**EXERCISE INSTRUCTIONS**
Taking the data below, please print only the lines from the line holding "Task: Open the Help dialog" to the line holding "Given: Select 256GB", inclusive, with pictures omitted.

**RECORDS FOR THIS TASK**

------------------------------

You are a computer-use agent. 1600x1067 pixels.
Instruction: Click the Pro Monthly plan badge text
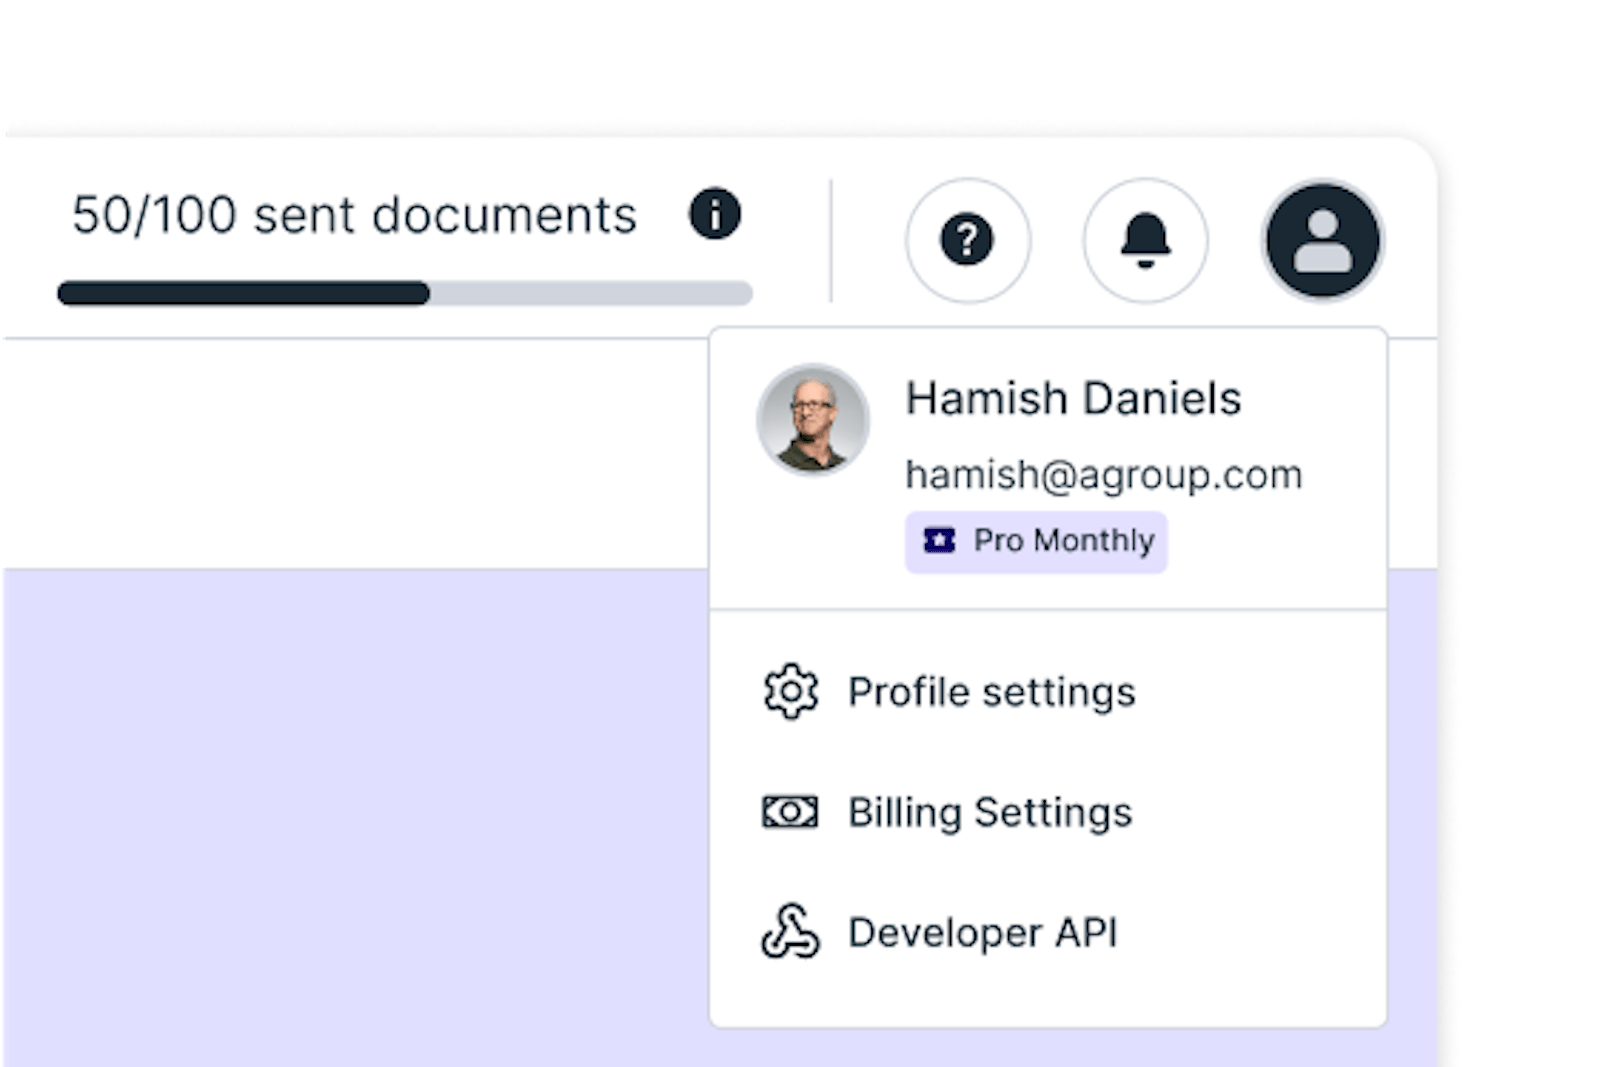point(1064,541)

------------------------------

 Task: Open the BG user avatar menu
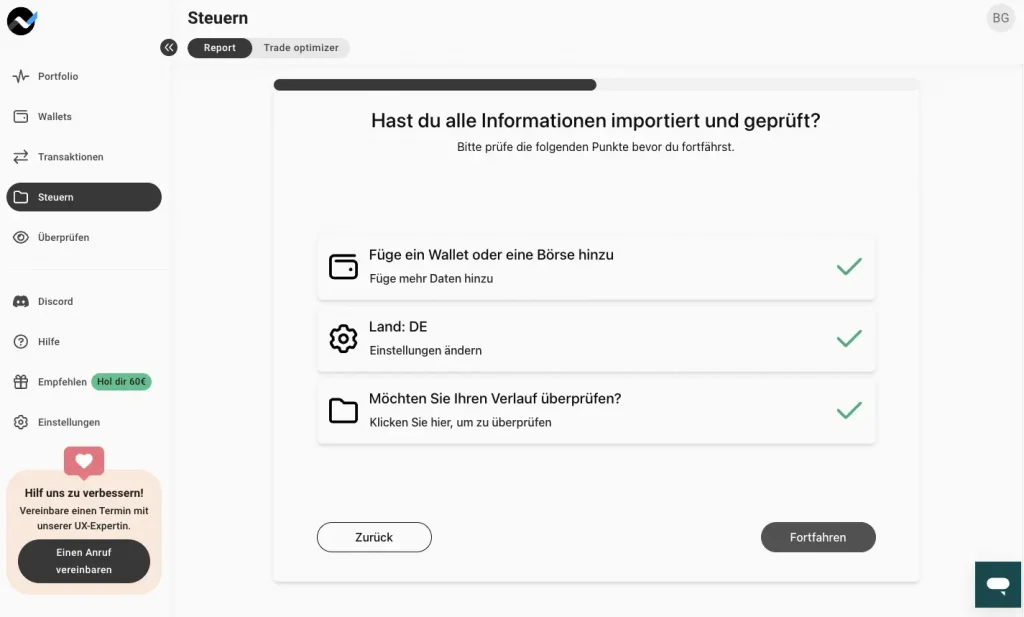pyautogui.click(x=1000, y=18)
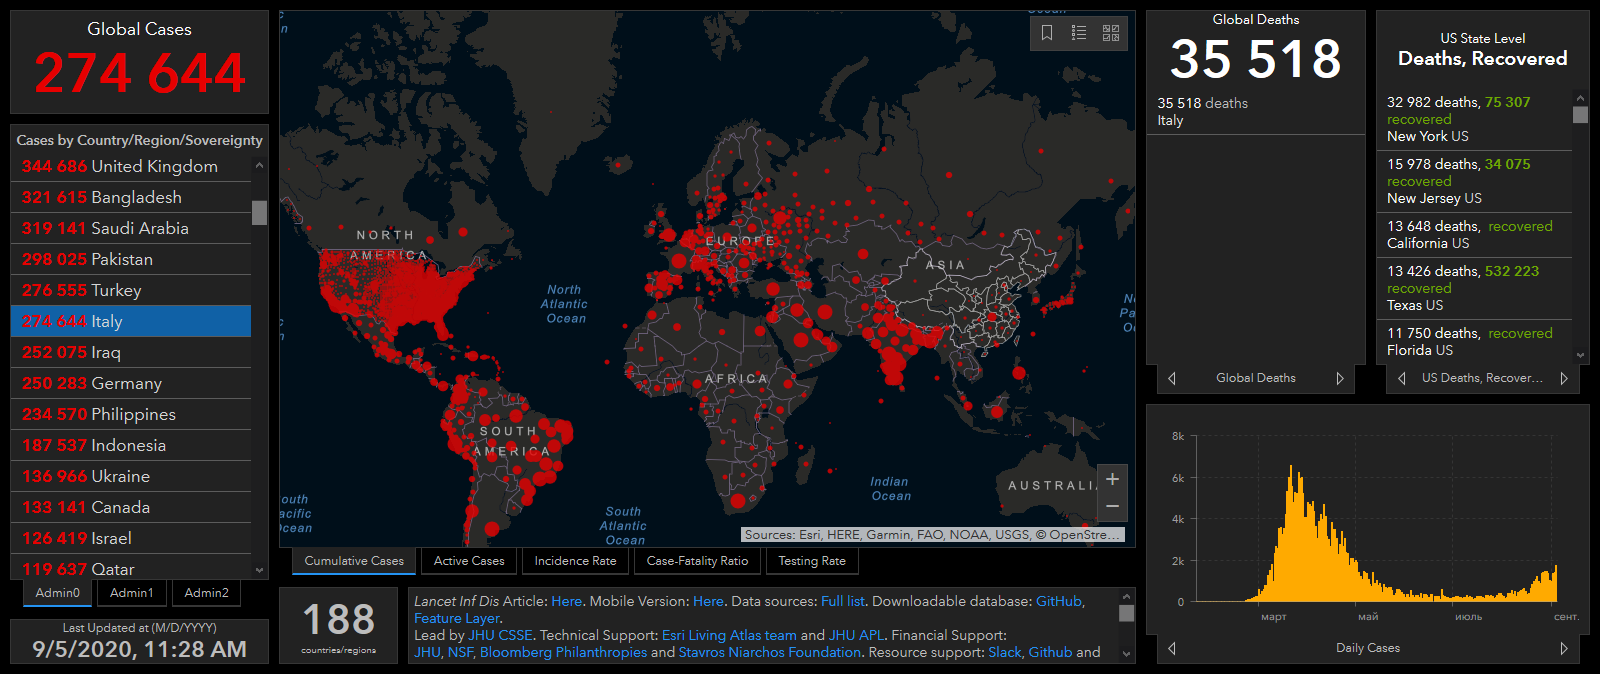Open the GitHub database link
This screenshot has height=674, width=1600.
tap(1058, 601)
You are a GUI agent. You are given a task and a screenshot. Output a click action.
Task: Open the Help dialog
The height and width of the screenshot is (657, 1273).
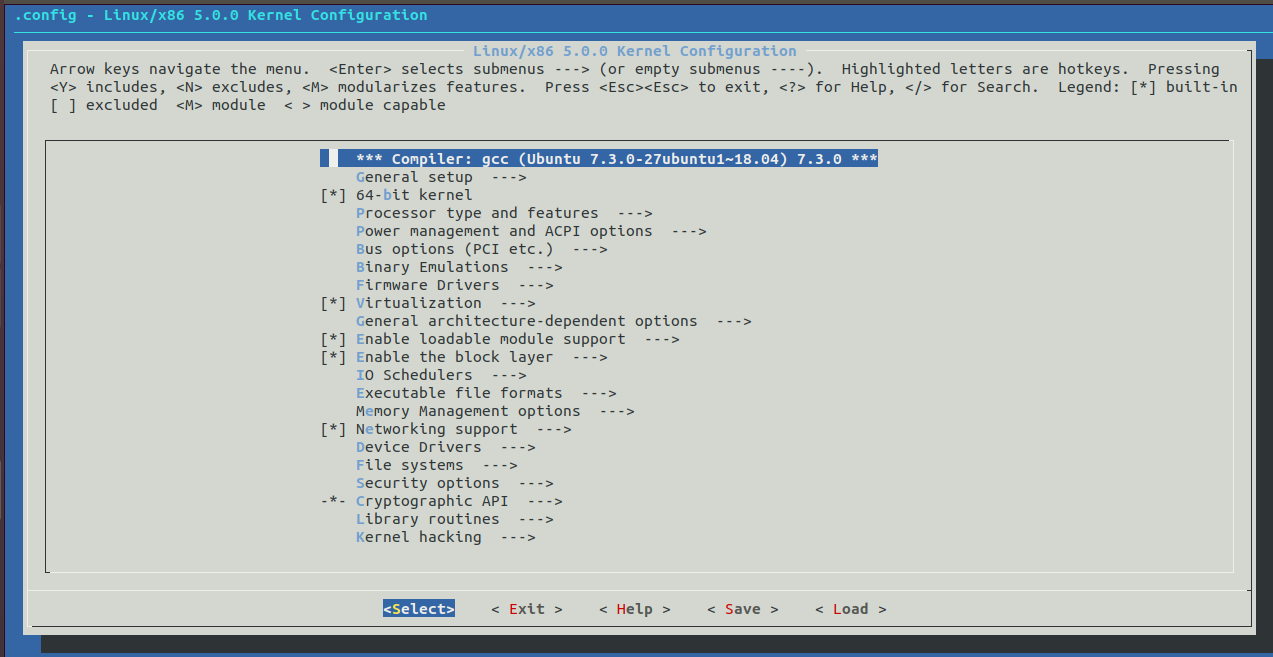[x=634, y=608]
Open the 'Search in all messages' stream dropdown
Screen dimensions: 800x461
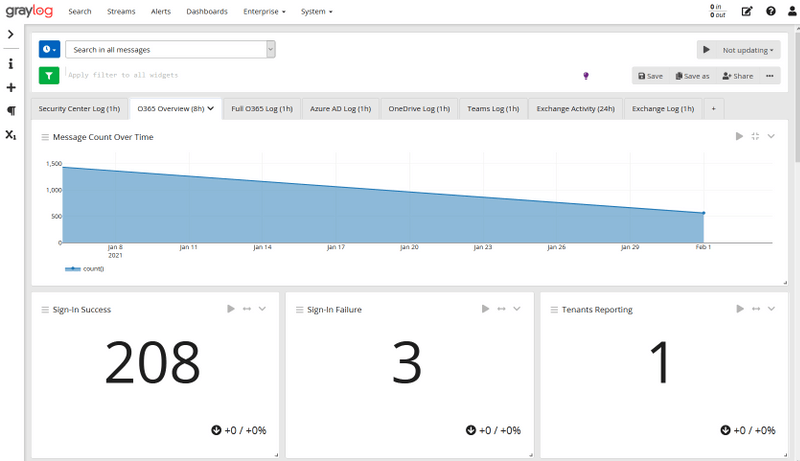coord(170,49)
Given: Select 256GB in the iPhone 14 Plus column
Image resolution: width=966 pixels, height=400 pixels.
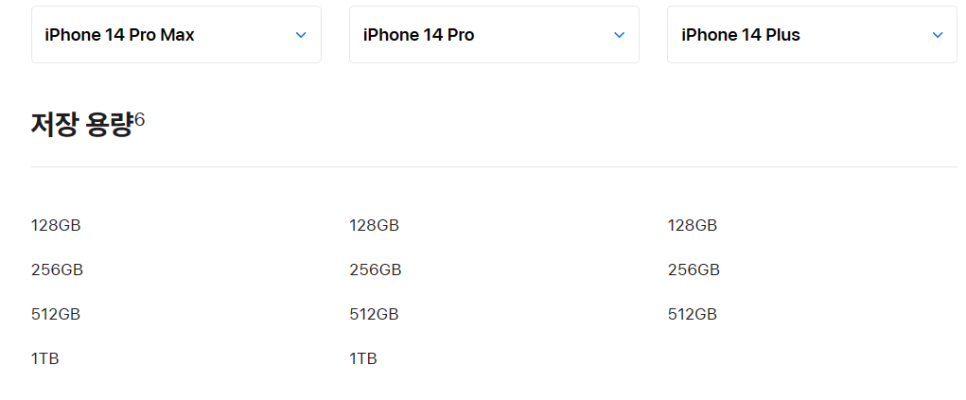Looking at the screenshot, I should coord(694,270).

------------------------------

**REPLY TO THE EXERCISE**
Task: Open the Help dialog
The height and width of the screenshot is (657, 1273).
[x=634, y=608]
Open the 'Search in all messages' stream dropdown
Screen dimensions: 800x461
coord(170,49)
Given: Select 256GB in the iPhone 14 Plus column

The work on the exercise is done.